Aufgabe A:
Prüfen Sie, ob die Aussagen (i), (ii) und (iii) mit dem Text über Eichendorff in Köthen übereinstimmen, und belegen Sie jedes Ja oder Nein mit dem wörtlichen Zitat der entscheidenden Textstelle. (i) Eichendorff hielt sich zweimal mit seiner Familie in Köthen auf. (ii) Im Frühjahr 1848 floh die Familie zuerst nach Meißen. (iii) Der Grund, warum Eichendorff ein Haus in Köthen kaufte, ist genau belegt.
Aufgabe B:
Geben Sie an, wie lange die Familie Eichendorff im Mai 1849 laut dem Text über Eichendorff in Köthen dort blieb.
Aufgabe C:
Führen Sie den Text über Eichendorff in Köthen nach seinem letzten Satz fort.

Textauszug:
Joseph Freiherr von Eichendorff - Der Dichter in Köthen
Bis heute ist nicht genau nachzuweisen, warum Eichendorff gerade in Köthen ein Haus erwarb, ohne länger hier zu leben. Dessen ungeachtet kann die Stadt stolz darauf sein, das einzige noch erhaltene Wohnhaus des Dichters zu besitzen.
Zweimal weilte Joseph von Eichendorff zur Mitte des 19. Jahrhunderts mit seiner Familie in Köthen.
Der erste Aufenthalt war geprägt durch die Flucht der Familie Eichendorff vor den Aufständen der bürgerlich-demokratischen Revolution von 1848/49. Die Eichendorffs, die seit der Pensionierung des Dichters (1844) einen gemeinsamen Haushalt mit der Familie der Tochter Therese, verheiratete von Besserer-Dahlfingen führten, flohen im Frühjahr 1848 zunächst nach Dresden. Von dort aus gingen sie nach Meißen und im Mai 1849 für einen knappen Monat nach Köthen in Anhalt.

Angezeigte Daten:
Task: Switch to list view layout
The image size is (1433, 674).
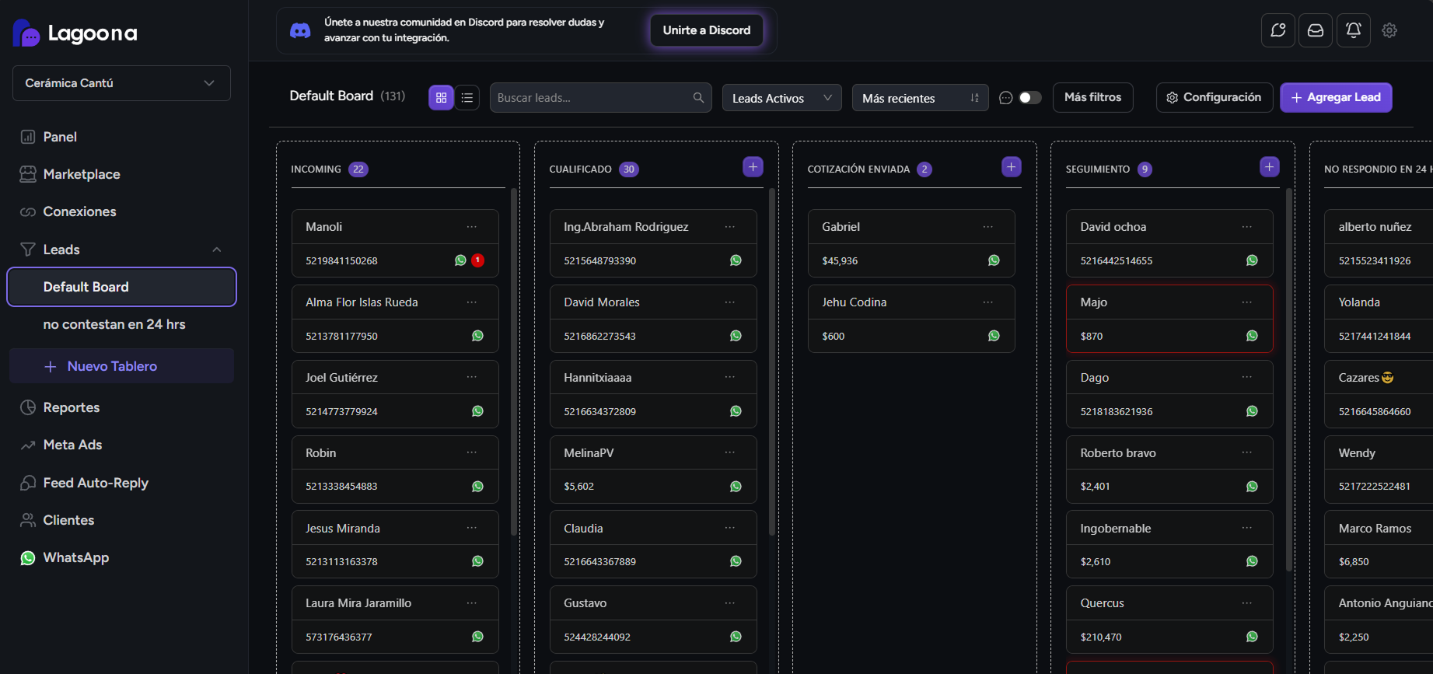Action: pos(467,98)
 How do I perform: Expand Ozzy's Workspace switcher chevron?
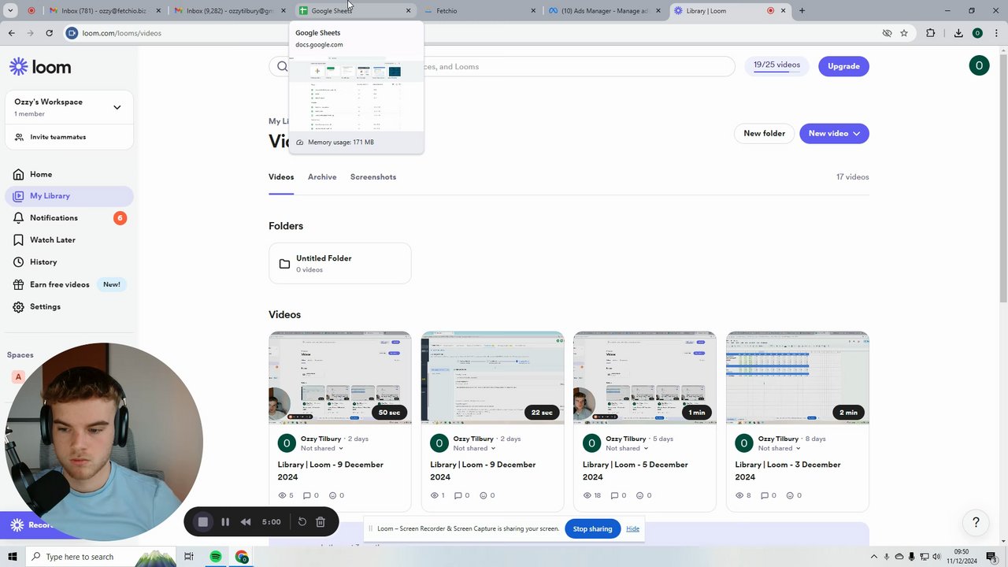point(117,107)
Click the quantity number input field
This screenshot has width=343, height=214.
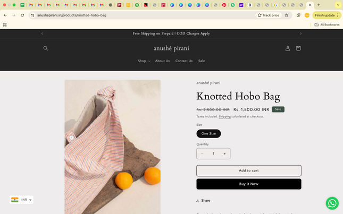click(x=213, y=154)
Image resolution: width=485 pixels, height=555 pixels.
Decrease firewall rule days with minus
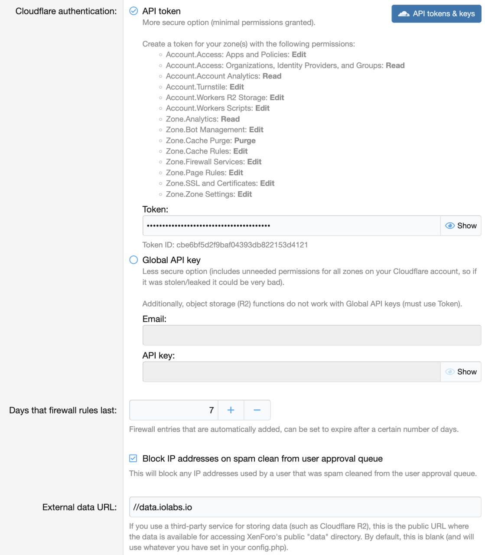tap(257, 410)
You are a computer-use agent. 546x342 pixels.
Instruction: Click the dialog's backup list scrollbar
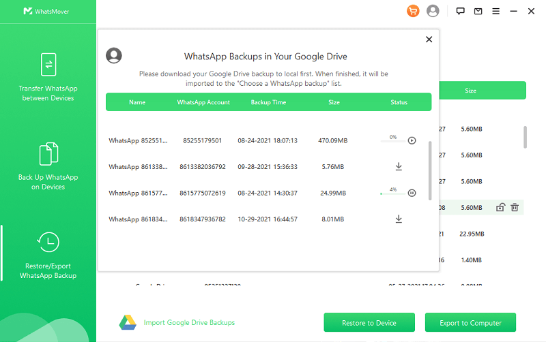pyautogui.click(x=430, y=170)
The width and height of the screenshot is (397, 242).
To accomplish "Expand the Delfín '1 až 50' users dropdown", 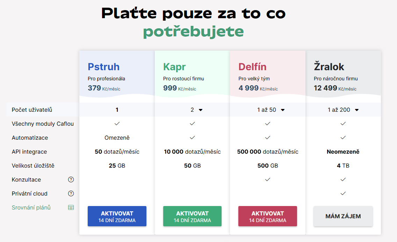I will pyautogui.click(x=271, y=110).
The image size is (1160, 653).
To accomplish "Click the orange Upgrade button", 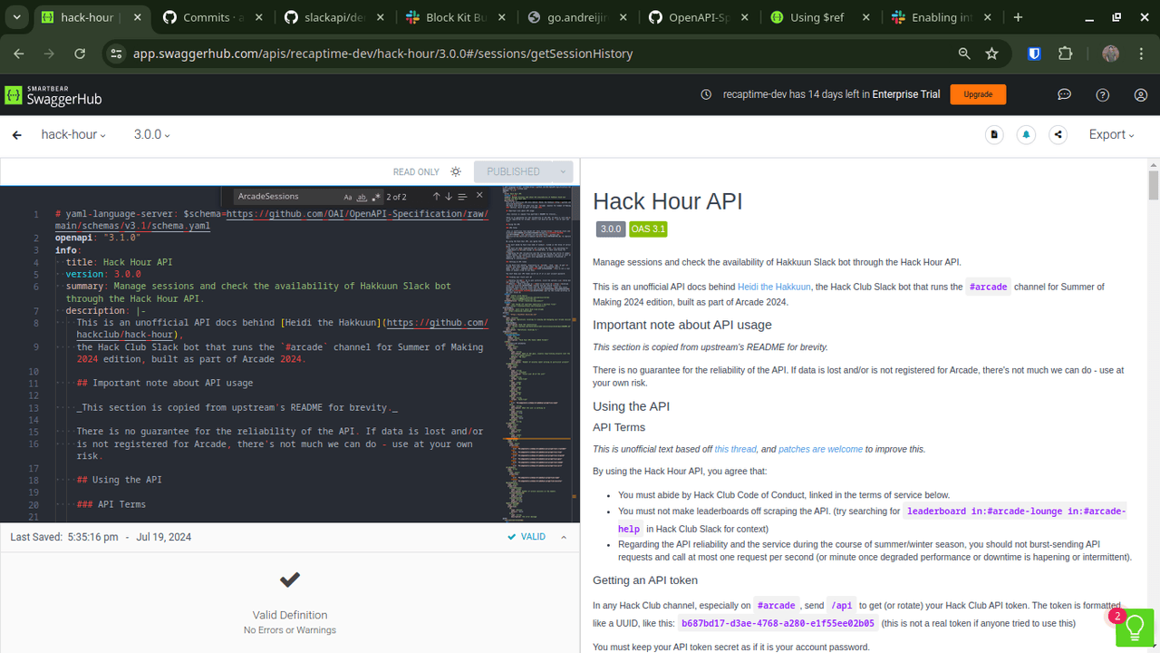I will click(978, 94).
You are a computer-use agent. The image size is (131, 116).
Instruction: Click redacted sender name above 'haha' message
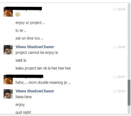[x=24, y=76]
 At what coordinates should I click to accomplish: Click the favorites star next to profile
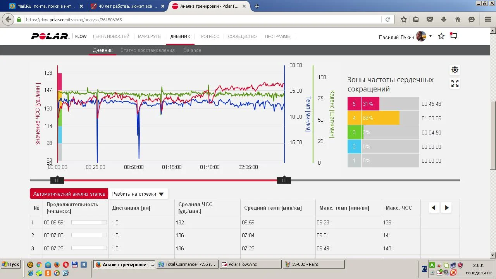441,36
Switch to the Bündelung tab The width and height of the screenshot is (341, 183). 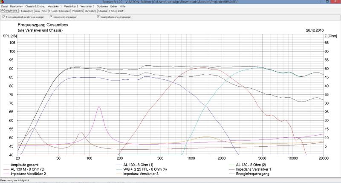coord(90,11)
---
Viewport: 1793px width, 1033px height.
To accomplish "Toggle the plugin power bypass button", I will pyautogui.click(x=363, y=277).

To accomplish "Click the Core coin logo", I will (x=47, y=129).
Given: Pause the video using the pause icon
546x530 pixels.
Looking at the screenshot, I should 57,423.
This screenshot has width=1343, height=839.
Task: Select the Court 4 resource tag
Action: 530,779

Lösung A:
(i) Ja: „Zweimal weilte Joseph von Eichendorff zur Mitte des 19. Jahrhunderts mit seiner Familie in Köthen.“
(ii) Nein: „flohen im Frühjahr 1848 zunächst nach Dresden“
(iii) Nein: „Bis heute ist nicht genau nachzuweisen, warum Eichendorff gerade in Köthen ein Haus erwarb“

Lösung B:
Für einen knappen Monat.

Lösung C:
Sie wohnten im Haus eines Verwandten, Major Nicolaus von Holly-Ponientzietz, in der Magdeburger Vorstadt (Nr. 587a).
Von Holly war ein entfernter Cousin der Ehefrau des Dichters, Louise von Larisch, stammte auch aus Oberschlesien und tauchte 1829 erstmalig in Köthen als Leutnant und Kommandeur der Gendarmerie auf. Er erwarb das spätere "Eichendorff-Haus" im Jahre 1835. Mit der Beförderung zum Major und dem Befehl über die Vereinigte Anhalt-Dessau-Köthensche Jägerabteilung verlegte er seinen Wohnsitz nach Dessau und verkaufte sein Köthener Haus an Therese von Besserer-Dahlfingen, geb. Eichendorff, am 10. August 1854. Der Kaufpreis betrug 4.100 Taler. Der Dichter hat sich wohl zumindest am Erwerb des Hauses beteiligt, brachte sich aber damit an den Rand des finanziellen Ruins.
1855 weilten die Eichendorffs für etwas längere Zeit in Köthen. Sie trafen Ende Mai hier ein und verließen Köthen wieder am 30. Oktober Der Aufenthalt in Köthen war unterbrochen durch eine Kur der Eheleute Eichendorff in Karlsbad (Böhmen) vom 4. Juni bis 15. Juli. Eichendorffs Frau Louise litt an einem schweren Leberleiden, das aber durch die Badekur nur vorübergehend gelindert werden konnte.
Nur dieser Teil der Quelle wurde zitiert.